Rz. 919

Auch ohne krasse finanzielle Überforderung kann eine Bürgschaft oder Mithaftung gem. § 138 Abs. 1 BGB nichtig sein. Es müssen dann aber weitere Umstände vorliegen, welche zu einem unerträglichen Ungleichgewicht der Vertragsparteien führen und den Mitverpflichteten in einer dem Gläubiger zurechenbaren Weise zusätzlich erheblich belasten.[788] Solche Belastungen können sich insbesondere daraus ergeben, dass der Gläubiger die Geschäftsunerfahrenheit oder eine seelische Zwangslage des Bürgen oder Mithaftenden ausnutzt oder auf andere Weise ihn in seiner Entscheidungsfreiheit unzulässig beeinträchtigt.[789]

 

Rz. 920

Eine zur Annahme der Sittenwidrigkeit führende Zwangslage der Ehefrau wurde angenommen, als die Bank die Mithaftung unter Androhung einer Rücknahme ihrer Kreditzusage gefordert hat, obwohl bereits ein wesentlicher Teil des Kredits zum Aufbau des Unternehmens des Ehemannes verwendet worden war, und der Ehemann gegenüber der Bank von Anfang an erklärt hat, dass die Ehefrau keine Mithaftung für die Kredite übernehmen wolle.[790]

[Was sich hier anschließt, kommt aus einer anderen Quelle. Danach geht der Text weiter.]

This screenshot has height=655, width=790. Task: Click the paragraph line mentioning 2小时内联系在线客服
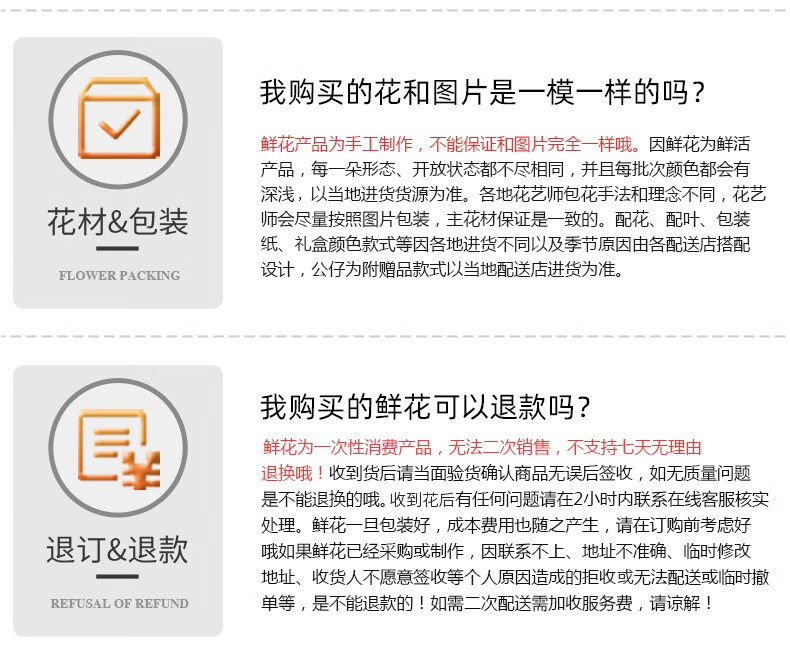point(515,499)
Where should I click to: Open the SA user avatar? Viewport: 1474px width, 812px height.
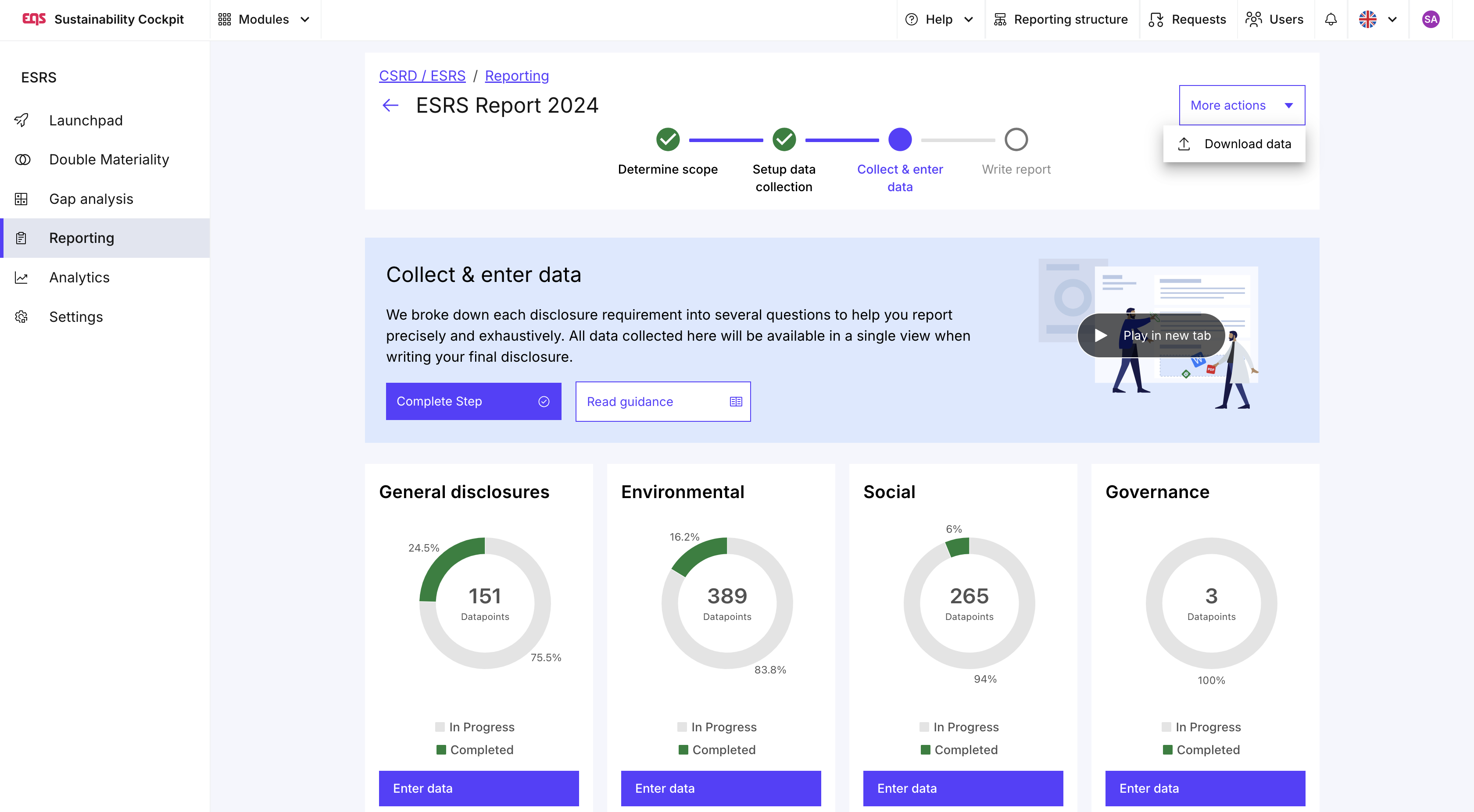point(1430,19)
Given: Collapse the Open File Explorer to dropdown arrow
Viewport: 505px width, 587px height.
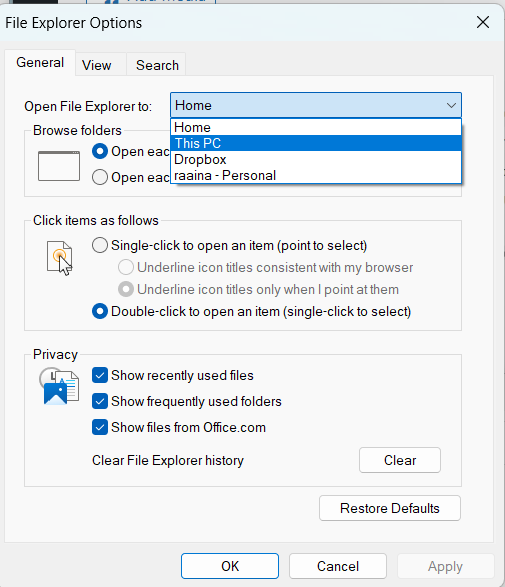Looking at the screenshot, I should point(451,106).
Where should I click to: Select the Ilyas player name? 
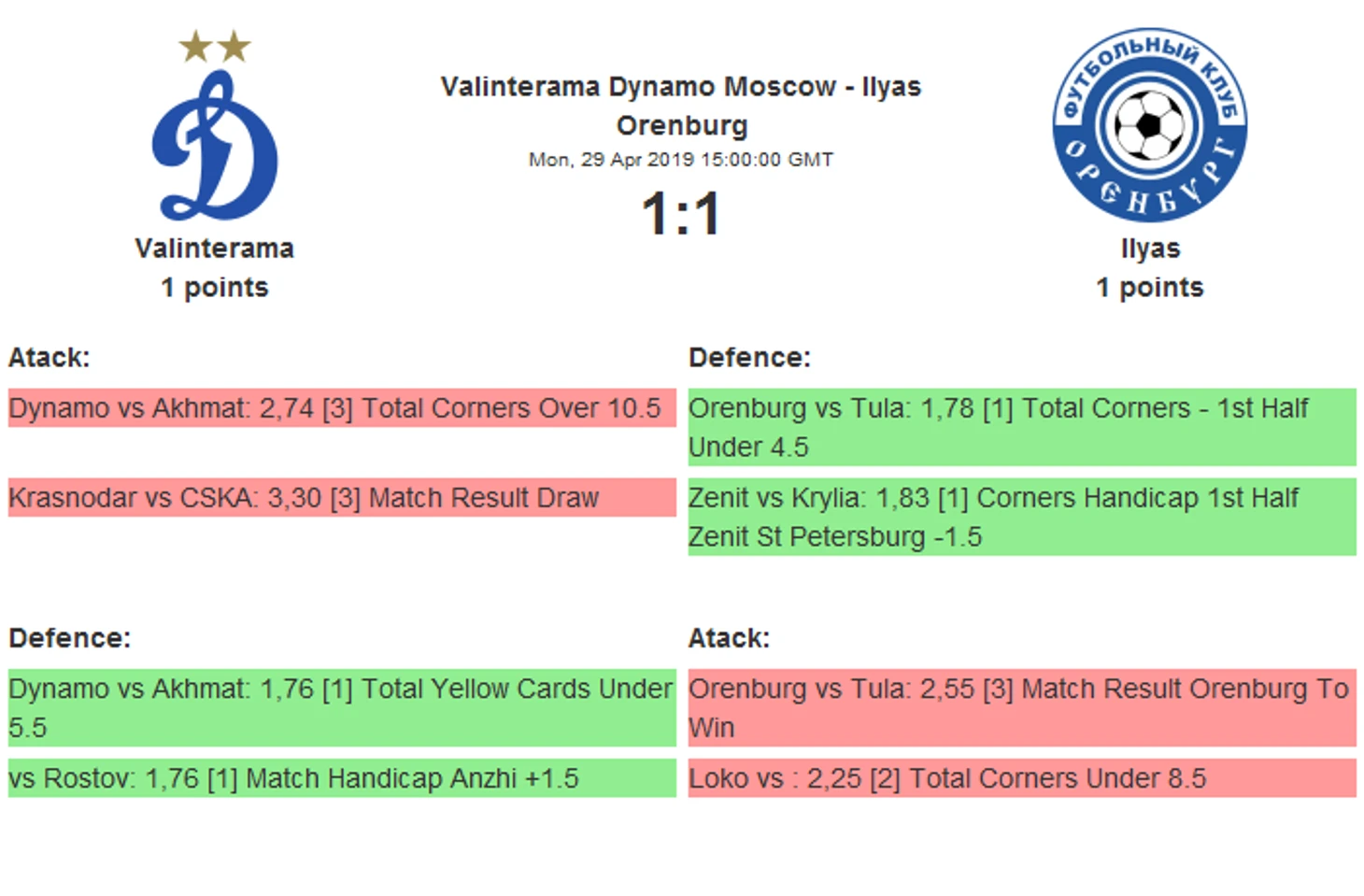pyautogui.click(x=1150, y=249)
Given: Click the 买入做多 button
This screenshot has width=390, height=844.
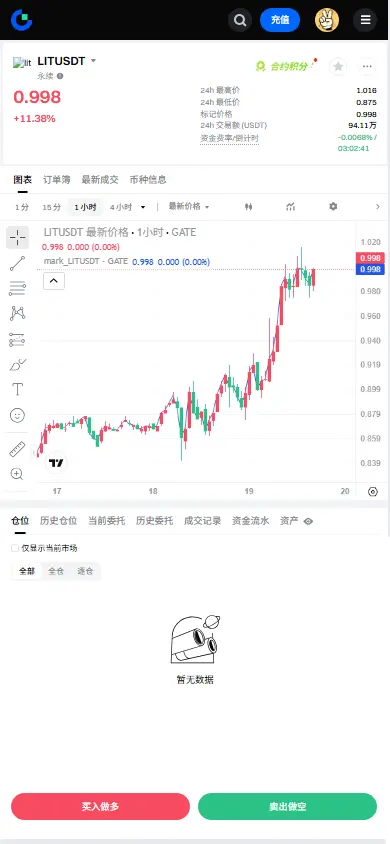Looking at the screenshot, I should pos(101,806).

Weitere Umstände, welche eine Sittenwidrigkeit ohne krasse finanzielle Überforderung begründen, sind zum Beispiel die Verharmlosung oder gar Verschleierung des Risikos einer Bürgschaft oder Mithaftung durch den Kreditgeber.[791]

 

Rz. 921

Diese Umstände, die zur Nichtigkeit des Vertrages nach § 138 Abs. 1 BGB führen, hat der Bürge oder Mithaftende darzulegen und zu beweisen.[792]

[788] BGH, Urt. v. 30.3.1995 – IX ZR 98/94, NJW 1995, 1886.
[789] BGH, Urt. v. 30.3.1995 – IX ZR 98/94, NJW 1995, 1886.
[791] Palandt/Ellenberger, § 138 Rn 38 f.